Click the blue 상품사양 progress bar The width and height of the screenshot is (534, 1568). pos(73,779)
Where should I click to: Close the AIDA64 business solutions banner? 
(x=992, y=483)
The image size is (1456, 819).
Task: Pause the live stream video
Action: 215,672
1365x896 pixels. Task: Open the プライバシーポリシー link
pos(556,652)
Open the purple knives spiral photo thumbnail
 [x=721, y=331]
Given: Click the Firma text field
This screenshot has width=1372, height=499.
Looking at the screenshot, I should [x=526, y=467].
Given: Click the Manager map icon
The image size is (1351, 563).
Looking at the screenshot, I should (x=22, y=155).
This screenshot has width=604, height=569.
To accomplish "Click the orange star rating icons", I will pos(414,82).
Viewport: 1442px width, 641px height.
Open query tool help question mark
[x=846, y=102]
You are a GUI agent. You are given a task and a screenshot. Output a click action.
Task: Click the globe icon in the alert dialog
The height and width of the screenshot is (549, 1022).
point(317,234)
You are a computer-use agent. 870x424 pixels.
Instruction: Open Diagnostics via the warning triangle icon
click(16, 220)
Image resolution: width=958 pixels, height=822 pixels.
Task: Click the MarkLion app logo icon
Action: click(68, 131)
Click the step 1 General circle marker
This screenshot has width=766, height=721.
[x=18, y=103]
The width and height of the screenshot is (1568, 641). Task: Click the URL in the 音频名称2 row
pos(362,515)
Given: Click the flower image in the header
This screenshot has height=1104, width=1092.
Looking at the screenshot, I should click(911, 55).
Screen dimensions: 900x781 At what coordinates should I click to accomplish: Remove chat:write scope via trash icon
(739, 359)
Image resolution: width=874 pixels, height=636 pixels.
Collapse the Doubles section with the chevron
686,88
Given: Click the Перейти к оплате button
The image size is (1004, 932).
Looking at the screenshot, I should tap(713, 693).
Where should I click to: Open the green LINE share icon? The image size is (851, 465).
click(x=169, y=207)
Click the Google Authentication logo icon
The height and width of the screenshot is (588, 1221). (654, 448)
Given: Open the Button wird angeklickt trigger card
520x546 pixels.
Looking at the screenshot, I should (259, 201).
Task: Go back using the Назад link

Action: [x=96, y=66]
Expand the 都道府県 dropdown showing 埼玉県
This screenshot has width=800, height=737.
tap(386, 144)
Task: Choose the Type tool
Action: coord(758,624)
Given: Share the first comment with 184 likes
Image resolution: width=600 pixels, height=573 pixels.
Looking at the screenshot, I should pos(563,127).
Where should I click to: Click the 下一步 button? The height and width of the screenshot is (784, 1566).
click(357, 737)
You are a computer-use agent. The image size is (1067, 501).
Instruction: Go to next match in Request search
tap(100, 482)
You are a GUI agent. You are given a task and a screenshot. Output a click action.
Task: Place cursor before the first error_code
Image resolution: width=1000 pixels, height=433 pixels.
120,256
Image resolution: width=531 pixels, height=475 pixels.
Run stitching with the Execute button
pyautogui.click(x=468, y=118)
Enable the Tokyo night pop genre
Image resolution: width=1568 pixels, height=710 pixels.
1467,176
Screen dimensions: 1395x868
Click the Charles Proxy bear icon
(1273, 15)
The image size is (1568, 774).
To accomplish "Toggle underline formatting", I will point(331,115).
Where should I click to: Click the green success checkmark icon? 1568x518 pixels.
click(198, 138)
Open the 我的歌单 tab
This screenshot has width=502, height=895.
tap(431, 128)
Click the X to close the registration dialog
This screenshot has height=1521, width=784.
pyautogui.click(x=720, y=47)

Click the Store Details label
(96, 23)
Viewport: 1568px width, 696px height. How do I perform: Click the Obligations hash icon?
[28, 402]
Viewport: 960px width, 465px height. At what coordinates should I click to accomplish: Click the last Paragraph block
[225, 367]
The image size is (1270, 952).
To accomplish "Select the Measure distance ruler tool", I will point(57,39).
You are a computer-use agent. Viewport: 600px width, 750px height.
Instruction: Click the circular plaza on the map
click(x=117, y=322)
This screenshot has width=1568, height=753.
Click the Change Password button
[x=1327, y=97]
+---+
▸ WHAT IS NEEDED
Copy the records word for word from the line with "Where should I click to: Close" to the line with "Looking at the screenshot, I should (x=22, y=155).", including both of those lines.

▸ REPLY TO THE TASK
Where should I click to: Close the AIDA64 business solutions banner? 
(x=992, y=483)
The image size is (1456, 819).
Task: Pause the live stream video
Action: 215,672
1365x896 pixels. Task: Open the プライバシーポリシー link
pos(556,652)
Open the purple knives spiral photo thumbnail
 [x=721, y=331]
Given: Click the Firma text field
This screenshot has width=1372, height=499.
Looking at the screenshot, I should [x=526, y=467].
Given: Click the Manager map icon
The image size is (1351, 563).
Looking at the screenshot, I should (x=22, y=155).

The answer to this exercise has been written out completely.